-- Opening Marker --

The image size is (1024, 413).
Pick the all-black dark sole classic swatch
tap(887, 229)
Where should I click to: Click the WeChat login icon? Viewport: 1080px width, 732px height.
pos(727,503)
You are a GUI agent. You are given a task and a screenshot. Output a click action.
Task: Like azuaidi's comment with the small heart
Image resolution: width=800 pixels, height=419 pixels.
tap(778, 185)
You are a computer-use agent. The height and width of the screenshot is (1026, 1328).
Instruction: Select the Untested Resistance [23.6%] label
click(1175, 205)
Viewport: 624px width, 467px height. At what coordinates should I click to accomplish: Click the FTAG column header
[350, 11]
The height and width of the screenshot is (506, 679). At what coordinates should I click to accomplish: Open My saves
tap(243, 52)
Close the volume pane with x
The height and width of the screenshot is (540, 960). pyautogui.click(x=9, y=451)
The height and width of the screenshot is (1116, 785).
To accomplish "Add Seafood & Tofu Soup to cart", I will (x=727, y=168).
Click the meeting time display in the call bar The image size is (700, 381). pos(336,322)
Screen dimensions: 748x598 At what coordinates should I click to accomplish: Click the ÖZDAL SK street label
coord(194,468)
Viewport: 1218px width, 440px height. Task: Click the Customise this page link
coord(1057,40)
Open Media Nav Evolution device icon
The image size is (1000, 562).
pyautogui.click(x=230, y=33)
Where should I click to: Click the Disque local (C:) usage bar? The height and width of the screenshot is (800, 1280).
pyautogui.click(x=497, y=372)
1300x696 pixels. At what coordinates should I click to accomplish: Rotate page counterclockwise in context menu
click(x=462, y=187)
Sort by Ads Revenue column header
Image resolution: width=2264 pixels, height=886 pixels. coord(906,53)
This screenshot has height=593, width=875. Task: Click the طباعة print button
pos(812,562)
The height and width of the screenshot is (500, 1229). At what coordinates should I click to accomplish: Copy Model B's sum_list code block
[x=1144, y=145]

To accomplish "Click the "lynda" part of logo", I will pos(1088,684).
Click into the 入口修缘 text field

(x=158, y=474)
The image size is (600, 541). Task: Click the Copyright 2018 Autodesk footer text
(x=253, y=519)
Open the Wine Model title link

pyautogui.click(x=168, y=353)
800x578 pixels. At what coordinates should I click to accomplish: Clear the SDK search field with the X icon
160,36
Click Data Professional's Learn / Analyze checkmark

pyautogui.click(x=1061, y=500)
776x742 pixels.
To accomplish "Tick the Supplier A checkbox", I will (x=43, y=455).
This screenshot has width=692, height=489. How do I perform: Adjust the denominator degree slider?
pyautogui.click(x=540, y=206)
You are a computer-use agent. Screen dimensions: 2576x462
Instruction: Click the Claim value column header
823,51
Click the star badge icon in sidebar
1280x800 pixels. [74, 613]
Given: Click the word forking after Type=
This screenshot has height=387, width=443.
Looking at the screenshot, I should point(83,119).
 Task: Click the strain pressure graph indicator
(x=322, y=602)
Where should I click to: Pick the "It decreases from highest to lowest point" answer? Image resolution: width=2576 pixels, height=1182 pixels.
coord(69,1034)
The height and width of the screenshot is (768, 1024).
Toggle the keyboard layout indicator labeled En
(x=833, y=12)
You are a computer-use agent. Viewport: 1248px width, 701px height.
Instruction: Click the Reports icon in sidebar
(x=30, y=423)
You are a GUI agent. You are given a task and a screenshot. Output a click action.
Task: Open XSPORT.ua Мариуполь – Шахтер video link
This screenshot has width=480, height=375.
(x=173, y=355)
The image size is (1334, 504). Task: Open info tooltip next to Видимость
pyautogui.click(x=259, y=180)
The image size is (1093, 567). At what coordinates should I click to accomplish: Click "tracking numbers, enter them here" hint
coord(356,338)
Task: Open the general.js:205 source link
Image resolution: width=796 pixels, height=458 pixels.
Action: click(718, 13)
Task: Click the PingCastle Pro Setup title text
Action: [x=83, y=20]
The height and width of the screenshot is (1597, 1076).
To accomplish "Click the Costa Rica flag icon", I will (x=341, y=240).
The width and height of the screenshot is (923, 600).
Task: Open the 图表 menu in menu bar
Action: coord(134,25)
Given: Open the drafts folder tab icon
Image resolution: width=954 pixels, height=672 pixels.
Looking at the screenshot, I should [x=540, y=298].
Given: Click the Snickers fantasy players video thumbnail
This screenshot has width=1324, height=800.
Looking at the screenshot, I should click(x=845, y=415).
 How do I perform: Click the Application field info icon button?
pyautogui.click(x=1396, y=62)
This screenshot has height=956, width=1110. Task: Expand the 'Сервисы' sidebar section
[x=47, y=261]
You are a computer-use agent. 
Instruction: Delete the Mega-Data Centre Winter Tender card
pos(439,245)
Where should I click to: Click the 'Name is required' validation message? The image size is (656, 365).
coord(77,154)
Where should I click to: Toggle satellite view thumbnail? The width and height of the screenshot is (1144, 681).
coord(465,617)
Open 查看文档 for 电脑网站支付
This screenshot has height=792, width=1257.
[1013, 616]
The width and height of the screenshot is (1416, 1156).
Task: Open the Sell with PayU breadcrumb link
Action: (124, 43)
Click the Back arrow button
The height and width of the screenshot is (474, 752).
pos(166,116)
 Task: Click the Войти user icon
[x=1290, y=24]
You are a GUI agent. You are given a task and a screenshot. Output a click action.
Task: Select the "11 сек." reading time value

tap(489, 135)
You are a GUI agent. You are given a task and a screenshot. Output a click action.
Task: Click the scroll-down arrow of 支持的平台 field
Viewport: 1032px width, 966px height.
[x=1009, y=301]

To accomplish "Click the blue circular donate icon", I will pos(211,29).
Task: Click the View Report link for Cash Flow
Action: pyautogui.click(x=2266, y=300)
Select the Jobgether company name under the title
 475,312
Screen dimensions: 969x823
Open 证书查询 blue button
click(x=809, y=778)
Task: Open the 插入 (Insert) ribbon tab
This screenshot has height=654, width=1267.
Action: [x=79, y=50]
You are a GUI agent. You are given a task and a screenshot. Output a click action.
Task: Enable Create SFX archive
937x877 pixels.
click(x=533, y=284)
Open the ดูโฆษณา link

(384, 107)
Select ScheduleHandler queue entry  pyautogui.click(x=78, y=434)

-- Closing Marker --

_PROBLEM TO WORK ON_
Reproduce, word for word, every line starting at the line that contains "Select the Jobgether" and ending with the final line of the entries.

_RESPONSE TO THE EXERCISE_
Select the Jobgether company name under the title
 475,312
Screen dimensions: 969x823
Open 证书查询 blue button
click(x=809, y=778)
Task: Open the 插入 (Insert) ribbon tab
This screenshot has height=654, width=1267.
Action: [x=79, y=50]
You are a GUI agent. You are given a task and a screenshot. Output a click action.
Task: Enable Create SFX archive
937x877 pixels.
click(x=533, y=284)
Open the ดูโฆษณา link

(384, 107)
Select ScheduleHandler queue entry  pyautogui.click(x=78, y=434)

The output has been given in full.